More Data Munging

Now we'll work on removing parts of the data that give inordinate trouble. For instance, when we look at all the daily (price) returns,
 $rets=. ret1p&.>3{"1&.>CODAT
848
 $;rets
1881993
we see that we have almost 1.9 million observations. However, we run into trouble as soon as we attempt to look at the return distribution:
 load'mystats'
 ss=: 'Returns Distribution' plotHistoMulti ;rets
|domain error: to
| x.+(1{y.)*(*x.-~0{y.)* i.>:<.0.5+(|x.-0{y.)%1{y.
 usus ;rets
__ 0.87735849 __ _
This last set of numbers tells us our lowest return is negative infinity, our highest is 87.7%, the mean return is negative infinity and the standard deviation is infinity.
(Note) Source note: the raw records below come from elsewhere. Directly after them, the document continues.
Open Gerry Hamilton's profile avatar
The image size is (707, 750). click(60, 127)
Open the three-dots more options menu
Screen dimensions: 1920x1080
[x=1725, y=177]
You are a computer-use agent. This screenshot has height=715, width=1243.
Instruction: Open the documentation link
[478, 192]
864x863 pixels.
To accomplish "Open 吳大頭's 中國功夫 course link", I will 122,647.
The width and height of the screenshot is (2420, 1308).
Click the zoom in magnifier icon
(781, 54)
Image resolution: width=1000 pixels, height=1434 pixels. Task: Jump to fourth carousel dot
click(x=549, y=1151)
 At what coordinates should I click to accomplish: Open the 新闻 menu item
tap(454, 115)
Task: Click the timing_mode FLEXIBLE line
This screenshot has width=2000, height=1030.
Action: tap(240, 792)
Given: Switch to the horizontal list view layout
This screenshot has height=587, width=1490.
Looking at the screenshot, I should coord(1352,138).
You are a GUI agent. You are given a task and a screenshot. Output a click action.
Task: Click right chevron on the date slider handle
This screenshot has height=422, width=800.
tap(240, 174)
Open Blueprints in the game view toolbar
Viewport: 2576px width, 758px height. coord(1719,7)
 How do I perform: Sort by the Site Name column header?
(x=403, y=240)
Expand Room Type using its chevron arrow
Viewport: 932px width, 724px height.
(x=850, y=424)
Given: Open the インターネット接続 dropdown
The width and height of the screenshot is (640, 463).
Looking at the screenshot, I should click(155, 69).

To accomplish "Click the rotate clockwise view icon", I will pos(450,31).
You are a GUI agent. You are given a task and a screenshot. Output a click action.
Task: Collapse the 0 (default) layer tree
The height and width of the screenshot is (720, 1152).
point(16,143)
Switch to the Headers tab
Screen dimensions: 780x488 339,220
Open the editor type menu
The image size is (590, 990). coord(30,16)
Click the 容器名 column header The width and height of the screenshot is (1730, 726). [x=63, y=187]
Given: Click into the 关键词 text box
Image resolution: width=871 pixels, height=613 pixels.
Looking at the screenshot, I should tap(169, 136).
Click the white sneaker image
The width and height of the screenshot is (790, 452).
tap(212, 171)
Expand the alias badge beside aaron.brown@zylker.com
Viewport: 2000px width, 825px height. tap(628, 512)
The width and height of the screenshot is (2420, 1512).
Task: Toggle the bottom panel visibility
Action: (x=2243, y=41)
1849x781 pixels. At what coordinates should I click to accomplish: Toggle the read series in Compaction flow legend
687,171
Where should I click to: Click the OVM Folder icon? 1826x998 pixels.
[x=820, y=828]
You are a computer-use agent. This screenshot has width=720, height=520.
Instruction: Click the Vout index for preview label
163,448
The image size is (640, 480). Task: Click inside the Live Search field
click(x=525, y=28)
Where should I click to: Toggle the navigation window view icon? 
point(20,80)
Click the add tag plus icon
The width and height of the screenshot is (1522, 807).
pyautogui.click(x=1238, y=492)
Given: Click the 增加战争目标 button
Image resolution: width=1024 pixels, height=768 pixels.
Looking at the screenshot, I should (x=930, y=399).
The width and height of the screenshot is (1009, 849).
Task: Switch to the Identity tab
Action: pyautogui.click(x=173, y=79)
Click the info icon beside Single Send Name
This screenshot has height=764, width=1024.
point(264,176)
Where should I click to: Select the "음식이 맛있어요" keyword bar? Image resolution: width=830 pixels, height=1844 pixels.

The infinities are due to zeros in the price data, so let's see what the stats are if we remove these (negative) infinities from the returns:
 replInf0=: 3 : '(y.=__)}y.,:0'
 rets=. replInf0&.>rets
 usus ;rets
_101.6 0.87735849 _0.21019811 0.42054006
These numbers are more reasonable but the low extreme is still doubtful: the lowest return is about -10,000%, and the mean is about -21%, which is possible but seems somewhat unlikely.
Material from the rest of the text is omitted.